I have that idea which I'm pretty sure that is true- but I haven't succeded to prove it:
Given finite list of primes ${p_1,p_2,p_3,…,p_n}$ , and extension of the rational field with the square roots of these primes: $\mathbb{Q}(\sqrt{p_1},\sqrt{p_2},\sqrt{p_3},…,\sqrt{p_n})$, then given a prime which isn't in that list $q$,it follows that: $\sqrt{q}\notin \mathbb{Q}(\sqrt{p_1},\sqrt{p_2},\sqrt{p_3},…,\sqrt{p_n})$.
Any hint will be great!
Adding finite list of square roots of primes to $\mathbb{Q}$
elementary-number-theorygalois-extensionsgalois-theory
Best Answer
I will prove something slightly more general, by induction: if $q\ne1$ is any square-free integer coprime to $p_1,\dots,p_n$, then $\sqrt q\notin\mathbb Q(\sqrt{p_1},\dots,\sqrt{p_n})$. This is trivial when $n=0$.
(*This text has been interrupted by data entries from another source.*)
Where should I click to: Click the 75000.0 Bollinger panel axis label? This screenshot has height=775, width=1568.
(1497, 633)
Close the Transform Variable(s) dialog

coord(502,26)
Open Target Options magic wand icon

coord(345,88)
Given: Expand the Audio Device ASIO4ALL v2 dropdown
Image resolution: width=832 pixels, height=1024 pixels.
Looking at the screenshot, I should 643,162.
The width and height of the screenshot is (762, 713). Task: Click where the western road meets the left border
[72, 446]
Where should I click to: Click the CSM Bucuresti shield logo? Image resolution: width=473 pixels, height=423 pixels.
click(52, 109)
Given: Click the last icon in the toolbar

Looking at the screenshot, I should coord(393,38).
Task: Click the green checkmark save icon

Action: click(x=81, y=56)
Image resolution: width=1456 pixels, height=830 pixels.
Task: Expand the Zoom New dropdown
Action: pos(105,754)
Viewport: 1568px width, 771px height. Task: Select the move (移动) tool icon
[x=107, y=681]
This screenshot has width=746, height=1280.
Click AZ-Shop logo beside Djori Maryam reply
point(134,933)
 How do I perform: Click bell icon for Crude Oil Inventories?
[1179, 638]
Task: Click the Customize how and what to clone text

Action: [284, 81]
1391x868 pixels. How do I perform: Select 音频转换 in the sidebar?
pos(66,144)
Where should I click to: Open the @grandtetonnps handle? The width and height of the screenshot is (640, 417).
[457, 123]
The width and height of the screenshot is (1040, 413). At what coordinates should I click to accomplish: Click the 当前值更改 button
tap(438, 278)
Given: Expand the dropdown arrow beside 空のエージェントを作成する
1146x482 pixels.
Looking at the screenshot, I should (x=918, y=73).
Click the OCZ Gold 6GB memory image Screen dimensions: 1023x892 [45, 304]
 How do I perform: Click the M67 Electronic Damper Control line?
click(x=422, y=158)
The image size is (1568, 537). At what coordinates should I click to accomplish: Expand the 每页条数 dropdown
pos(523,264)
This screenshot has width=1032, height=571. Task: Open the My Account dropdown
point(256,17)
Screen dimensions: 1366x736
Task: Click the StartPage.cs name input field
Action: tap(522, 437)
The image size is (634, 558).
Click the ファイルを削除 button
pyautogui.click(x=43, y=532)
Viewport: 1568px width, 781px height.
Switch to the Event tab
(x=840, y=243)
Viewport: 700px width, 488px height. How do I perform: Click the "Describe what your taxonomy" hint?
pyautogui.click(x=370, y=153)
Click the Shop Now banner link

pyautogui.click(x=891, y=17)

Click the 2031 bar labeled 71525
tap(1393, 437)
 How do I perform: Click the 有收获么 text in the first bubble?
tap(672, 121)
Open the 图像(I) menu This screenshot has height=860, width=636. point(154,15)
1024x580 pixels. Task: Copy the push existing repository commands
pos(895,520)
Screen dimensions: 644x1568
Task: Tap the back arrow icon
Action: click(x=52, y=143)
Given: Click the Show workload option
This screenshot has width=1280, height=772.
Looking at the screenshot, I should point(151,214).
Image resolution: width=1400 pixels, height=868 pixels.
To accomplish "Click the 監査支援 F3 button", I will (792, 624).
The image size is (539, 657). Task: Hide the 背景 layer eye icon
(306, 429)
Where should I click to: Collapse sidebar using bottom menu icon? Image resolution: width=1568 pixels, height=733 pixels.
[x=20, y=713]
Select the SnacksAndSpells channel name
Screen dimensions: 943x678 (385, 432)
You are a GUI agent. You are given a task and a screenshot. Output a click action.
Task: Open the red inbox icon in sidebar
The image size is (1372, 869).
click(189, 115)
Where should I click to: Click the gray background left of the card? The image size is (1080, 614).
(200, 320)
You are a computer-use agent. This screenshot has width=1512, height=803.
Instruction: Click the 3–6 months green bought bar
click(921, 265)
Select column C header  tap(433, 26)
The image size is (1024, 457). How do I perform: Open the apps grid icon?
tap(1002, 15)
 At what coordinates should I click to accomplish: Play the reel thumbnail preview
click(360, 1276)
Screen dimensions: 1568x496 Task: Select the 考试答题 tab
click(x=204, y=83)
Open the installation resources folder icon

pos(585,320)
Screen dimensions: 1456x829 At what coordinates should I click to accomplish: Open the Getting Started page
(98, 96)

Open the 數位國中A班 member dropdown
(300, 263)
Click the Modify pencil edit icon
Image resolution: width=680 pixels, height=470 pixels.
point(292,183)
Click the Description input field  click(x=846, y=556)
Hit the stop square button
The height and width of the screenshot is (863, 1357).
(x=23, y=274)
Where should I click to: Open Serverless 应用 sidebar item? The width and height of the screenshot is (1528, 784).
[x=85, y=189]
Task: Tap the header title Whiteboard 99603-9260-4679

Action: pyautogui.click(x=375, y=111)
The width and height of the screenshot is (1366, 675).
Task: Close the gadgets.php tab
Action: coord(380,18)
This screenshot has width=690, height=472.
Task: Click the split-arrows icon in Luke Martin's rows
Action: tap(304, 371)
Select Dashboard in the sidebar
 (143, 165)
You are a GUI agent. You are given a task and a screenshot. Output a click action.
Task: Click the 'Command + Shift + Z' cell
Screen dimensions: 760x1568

Let $K=\mathbb Q(\sqrt{p_1},\dots,\sqrt{p_{n-1}})$ and suppose $\sqrt q\in K(\sqrt{p_n})=\mathbb Q(\sqrt{p_1},\dots,\sqrt{p_n})$, so $\sqrt q=a+b\sqrt{p_n}$ for $a,b\in K$.
Now, let $\sigma\in\mathrm{Gal}(K(\sqrt{p_n})/K)$ be the unique nontrivial automorphism (remember any degree-$2$ extension is Galois). Then, $\sigma(\sqrt q)=a-b\sqrt{p_n}$, but $\sigma(\sqrt q)^2=\sigma({\sqrt q}^2)=q$, so $\sigma(\sqrt q)=\pm\sqrt q$. Thus, we must have $a=0$ or $b=0$, so $\sqrt q$ or $\sqrt{qp_n}$ is in $K$. Either way, this contradicts our inductive hypothesis.